PROBLEM DESCRIPTION = Return, from the material below, each line in which "Dashboard" occurs.

LISTED RECORDS =
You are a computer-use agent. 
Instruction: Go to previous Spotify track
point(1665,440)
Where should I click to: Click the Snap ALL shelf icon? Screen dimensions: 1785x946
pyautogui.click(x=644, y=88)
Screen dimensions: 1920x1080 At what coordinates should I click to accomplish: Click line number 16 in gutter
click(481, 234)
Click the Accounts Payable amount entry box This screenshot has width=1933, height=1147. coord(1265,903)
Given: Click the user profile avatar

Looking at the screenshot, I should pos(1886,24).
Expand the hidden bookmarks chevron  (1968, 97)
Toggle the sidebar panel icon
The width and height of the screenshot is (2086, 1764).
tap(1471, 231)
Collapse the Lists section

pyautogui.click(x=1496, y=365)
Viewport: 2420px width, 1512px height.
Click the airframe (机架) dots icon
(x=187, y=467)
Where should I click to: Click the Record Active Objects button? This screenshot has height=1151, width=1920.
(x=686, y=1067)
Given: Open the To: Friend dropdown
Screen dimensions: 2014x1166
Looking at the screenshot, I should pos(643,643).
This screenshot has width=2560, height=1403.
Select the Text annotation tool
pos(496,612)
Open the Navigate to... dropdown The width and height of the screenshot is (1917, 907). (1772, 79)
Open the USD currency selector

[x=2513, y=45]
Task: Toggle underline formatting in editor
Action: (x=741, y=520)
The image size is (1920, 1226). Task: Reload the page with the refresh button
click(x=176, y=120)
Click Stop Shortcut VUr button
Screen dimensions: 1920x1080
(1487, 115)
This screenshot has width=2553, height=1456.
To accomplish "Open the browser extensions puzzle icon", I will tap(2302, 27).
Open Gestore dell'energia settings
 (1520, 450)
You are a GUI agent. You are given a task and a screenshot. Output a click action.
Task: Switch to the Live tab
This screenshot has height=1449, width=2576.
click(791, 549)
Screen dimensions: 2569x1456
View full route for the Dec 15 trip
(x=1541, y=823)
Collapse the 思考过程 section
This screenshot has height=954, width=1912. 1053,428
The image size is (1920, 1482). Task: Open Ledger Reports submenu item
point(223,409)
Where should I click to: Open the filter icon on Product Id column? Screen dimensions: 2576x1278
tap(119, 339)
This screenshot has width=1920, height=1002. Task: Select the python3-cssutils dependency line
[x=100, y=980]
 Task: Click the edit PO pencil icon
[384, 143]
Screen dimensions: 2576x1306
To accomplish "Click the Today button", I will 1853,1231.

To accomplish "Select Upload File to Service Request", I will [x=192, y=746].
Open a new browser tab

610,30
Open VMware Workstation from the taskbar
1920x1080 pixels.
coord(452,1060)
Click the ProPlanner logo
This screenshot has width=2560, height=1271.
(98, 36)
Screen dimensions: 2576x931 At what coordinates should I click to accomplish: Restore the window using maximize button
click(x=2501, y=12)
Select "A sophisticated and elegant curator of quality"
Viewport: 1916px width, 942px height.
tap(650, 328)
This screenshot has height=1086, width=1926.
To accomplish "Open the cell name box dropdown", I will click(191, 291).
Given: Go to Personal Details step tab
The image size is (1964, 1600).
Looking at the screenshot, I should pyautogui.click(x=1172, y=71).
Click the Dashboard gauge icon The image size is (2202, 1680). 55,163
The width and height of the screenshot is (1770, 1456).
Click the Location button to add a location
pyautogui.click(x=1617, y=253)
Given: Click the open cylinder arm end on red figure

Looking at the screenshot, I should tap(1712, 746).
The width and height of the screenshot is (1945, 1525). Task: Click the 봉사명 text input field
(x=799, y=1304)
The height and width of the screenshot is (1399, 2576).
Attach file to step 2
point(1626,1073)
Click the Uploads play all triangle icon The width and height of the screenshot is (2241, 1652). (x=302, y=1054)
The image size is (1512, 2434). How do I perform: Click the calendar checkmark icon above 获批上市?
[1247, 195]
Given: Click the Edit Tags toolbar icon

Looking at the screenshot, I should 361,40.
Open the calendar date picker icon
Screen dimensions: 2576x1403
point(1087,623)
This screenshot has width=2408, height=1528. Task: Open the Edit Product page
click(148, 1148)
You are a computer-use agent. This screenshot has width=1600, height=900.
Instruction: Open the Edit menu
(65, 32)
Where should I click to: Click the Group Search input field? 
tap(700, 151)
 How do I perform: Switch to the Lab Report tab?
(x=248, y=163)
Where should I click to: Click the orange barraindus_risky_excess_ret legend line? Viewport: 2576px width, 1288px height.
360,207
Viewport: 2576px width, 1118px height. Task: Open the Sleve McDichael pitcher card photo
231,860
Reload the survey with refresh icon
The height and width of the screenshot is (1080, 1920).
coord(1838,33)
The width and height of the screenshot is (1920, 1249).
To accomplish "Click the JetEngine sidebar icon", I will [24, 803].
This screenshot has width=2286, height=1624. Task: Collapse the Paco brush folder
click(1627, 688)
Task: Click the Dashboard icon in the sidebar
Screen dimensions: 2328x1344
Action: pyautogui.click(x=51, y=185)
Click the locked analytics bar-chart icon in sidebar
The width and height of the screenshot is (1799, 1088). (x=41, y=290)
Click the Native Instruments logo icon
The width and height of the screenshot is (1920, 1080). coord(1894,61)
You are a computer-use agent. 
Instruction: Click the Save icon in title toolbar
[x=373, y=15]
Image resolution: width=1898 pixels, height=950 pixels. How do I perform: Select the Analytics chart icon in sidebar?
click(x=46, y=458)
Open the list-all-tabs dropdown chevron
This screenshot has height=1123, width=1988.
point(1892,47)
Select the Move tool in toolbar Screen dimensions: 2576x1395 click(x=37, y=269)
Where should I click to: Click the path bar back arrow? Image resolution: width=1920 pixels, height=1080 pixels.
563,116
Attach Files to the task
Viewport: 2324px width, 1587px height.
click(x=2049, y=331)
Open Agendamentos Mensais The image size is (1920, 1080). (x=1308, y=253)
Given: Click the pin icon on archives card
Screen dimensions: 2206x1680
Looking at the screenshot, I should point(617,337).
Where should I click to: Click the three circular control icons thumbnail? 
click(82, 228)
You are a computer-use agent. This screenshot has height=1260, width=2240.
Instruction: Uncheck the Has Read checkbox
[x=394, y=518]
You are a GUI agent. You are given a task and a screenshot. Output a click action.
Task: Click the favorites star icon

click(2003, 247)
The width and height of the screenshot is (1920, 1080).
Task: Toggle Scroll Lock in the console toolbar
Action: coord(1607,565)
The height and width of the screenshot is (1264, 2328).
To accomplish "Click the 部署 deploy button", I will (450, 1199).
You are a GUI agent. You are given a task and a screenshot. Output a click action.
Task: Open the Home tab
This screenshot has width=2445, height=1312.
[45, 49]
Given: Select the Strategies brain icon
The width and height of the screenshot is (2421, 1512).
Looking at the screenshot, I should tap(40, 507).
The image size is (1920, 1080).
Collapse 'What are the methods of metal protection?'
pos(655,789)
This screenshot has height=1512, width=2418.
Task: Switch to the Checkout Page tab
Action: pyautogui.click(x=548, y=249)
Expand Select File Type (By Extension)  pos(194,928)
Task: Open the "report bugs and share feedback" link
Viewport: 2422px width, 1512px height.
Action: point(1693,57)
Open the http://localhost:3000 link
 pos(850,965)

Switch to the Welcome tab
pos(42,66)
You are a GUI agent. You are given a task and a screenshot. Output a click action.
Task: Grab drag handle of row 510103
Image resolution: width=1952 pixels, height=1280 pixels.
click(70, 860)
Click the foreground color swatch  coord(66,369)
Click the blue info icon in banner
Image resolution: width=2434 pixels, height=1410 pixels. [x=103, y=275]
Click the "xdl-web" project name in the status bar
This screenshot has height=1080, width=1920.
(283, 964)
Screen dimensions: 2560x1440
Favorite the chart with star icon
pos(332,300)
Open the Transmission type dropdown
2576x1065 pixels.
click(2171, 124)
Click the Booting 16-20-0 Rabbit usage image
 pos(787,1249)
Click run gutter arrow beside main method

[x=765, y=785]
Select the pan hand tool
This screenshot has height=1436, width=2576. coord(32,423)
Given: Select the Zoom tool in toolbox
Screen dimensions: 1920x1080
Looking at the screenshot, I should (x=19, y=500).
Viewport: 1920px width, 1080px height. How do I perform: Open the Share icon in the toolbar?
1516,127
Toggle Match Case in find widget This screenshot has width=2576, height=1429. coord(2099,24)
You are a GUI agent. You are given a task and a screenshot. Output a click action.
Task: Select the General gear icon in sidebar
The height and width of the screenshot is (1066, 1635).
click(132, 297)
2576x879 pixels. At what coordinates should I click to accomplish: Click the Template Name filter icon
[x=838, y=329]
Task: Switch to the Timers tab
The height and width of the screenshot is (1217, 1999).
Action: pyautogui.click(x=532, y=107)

YOUR SOLUTION =
Click the Dashboard gauge icon The image size is (2202, 1680). 55,163
Task: Click the Dashboard icon in the sidebar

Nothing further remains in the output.